There were still two or three full bottles in front of me when an old guy, who had been sitting there, got up and walked up to me. He sat at my table, without asking.

“You’re French?” he asked, in perfect French.
“Well, oui,” I said. I wondered how he knew. All I had said since I got in there was ‘hello’ and ‘a beer please’.

“Drink the beer,” he said.
“Well,” I said, “give me a chance.”

“Drink the beer,” he said again.

The bartender, the other old farts, were now all looking at me. Ok then, I’m drinking. The overall silence was overbearing, it helped with the drinking.

So much so that the bartender and all the cronies eventually gave it up. Then the old man at my table started to talk again. “Listen,” he said. From then on, his French was perfect, no accent.

“I was a young man. I was married. I had a child. I was stuck in post WWII real politiks, on the wrong side of the wall. I told my wife ‘honey, I’m going to go across to the West. If I succeed, you and the child will have a better life’. ‘Go my dear, I trust you,’ she said. So I went.”

As it goes, the guy eventually crossed the border to France from Italy one morning. He was dirty, tired, lonely. He was also starving. So, as he arrived in Nice, France, that very morning the elation of his successful escape was none compared to his young body’s cravings as he came upon a ‘Boulangerie’. Through the window, he saw the bread, the ‘baguettes’, the ‘croissants’, the ‘pains au chocolat’. Hungry as he was, he couldn’t help but go in.

“I was in rags and I couldn’t speak the language but the girl that was working there understood, and she smiled and she gave me a ‘baguette’ and I understood it was for free, that she was giving it to me,” he explained to me.

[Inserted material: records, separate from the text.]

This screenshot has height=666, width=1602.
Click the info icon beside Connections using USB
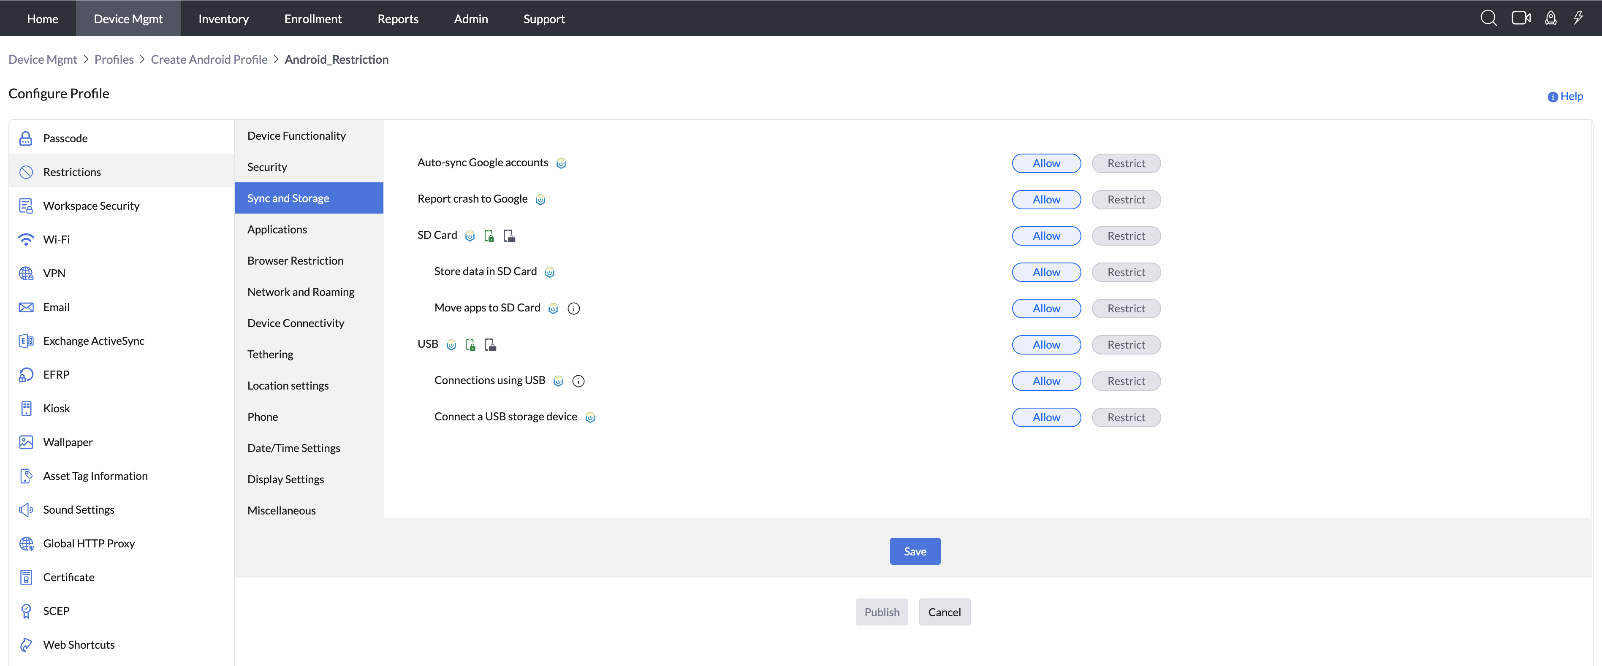[578, 381]
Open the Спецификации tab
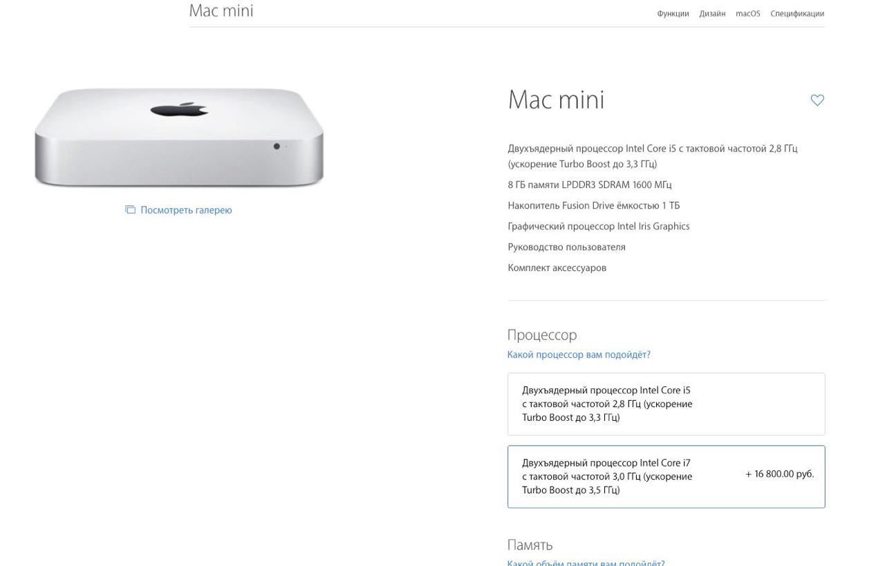 coord(797,14)
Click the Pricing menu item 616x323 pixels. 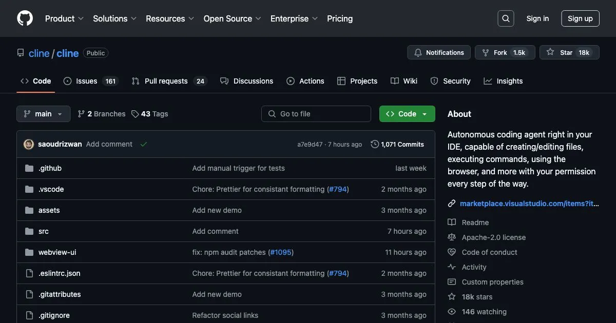339,18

That was good bread I guess.

Later, as the story goes, the guy made a new life in France. Married again, had another girl. Never said anything to the wife and girl at home, other than sending money every month.

Eventually, after decades, this guy left France, and his French wife and girl, and went back home, to the original wife and girl, who had done well with his monthly checks in this goddamned hamlet.

So I figured this man had remorse and needed to spell it out.

I understood that the beer I was drinking had to do with a good girl’s generosity in a bakery in Nice that smelled of freshly baked French bread, which certainly sounded a lot better than where I was, having to listen to this. Anyhow, I’m no preacher and his troubles with women were none of my business. So I shut up and kept on drinking.

When the old man was done talking, he got up and I knew then the bar was about to close. I didn’t have to pay for anything. Quite drunk, I took with me as many opened bottles as I could carry and stumbled back outside, back to winter.

I started the car, having no idea where to go from there. So I turned on the heat and then the radio. There was a clarinet. Of course.